WHAT IS BEING ASKED: Leaving out the pictures, print exactly the lines from the one holding "You are a computer-use agent. 584x543 pixels." to the last line of the entries below, both included, and nothing more.
++++
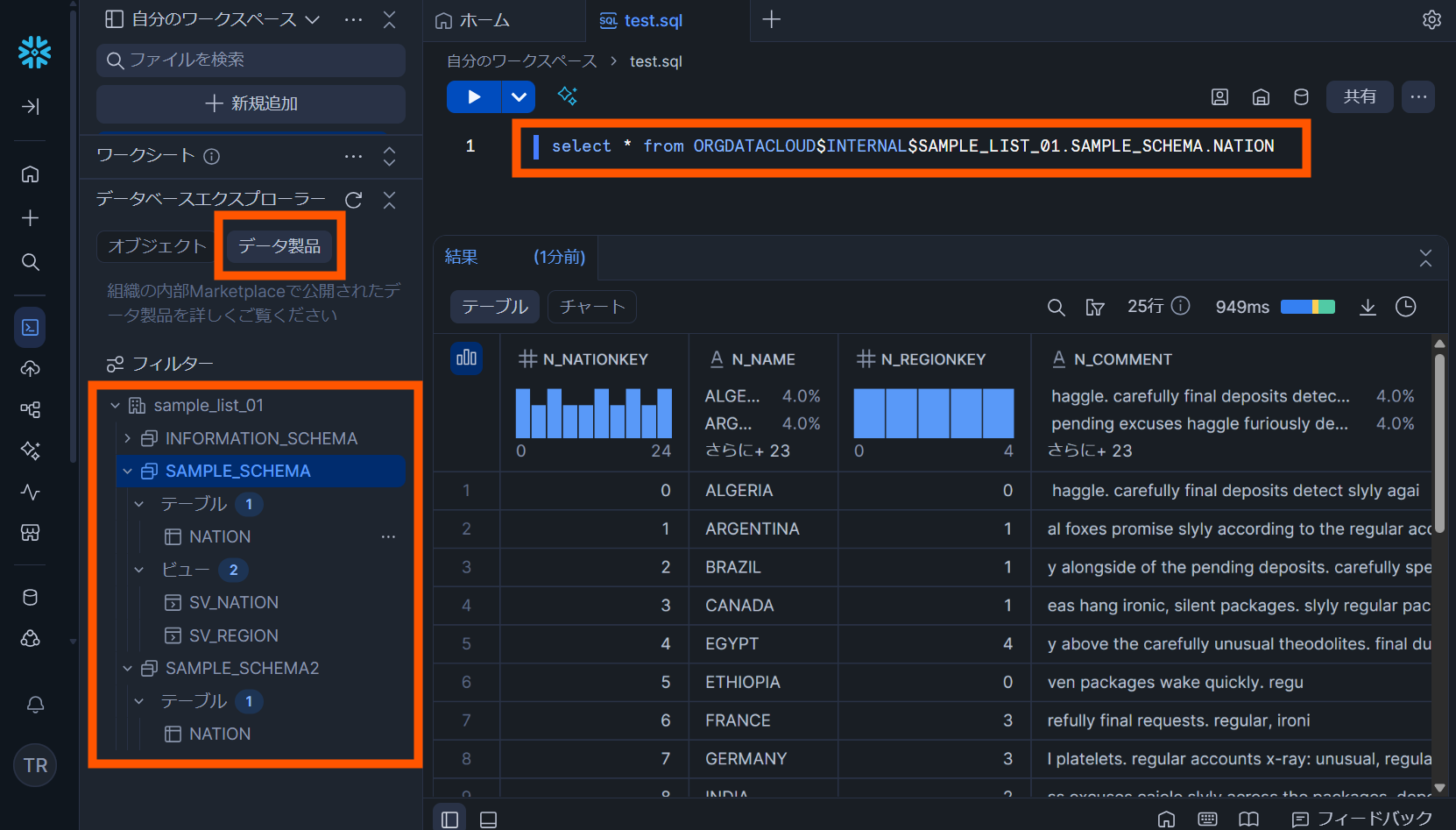The image size is (1456, 830).
Task: Switch to the オブジェクト tab
Action: pyautogui.click(x=157, y=246)
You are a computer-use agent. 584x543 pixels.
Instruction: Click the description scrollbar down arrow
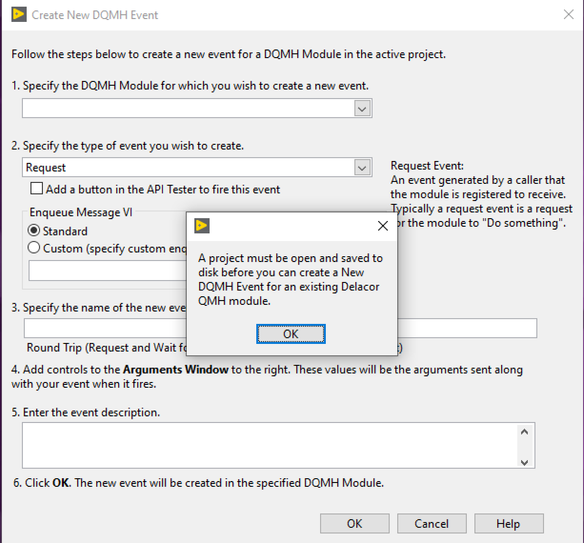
++++
RESULT OF THE TASK:
You are a computer-use agent. 584x543 pixels.
Instruction: Click the description scrollbar down arrow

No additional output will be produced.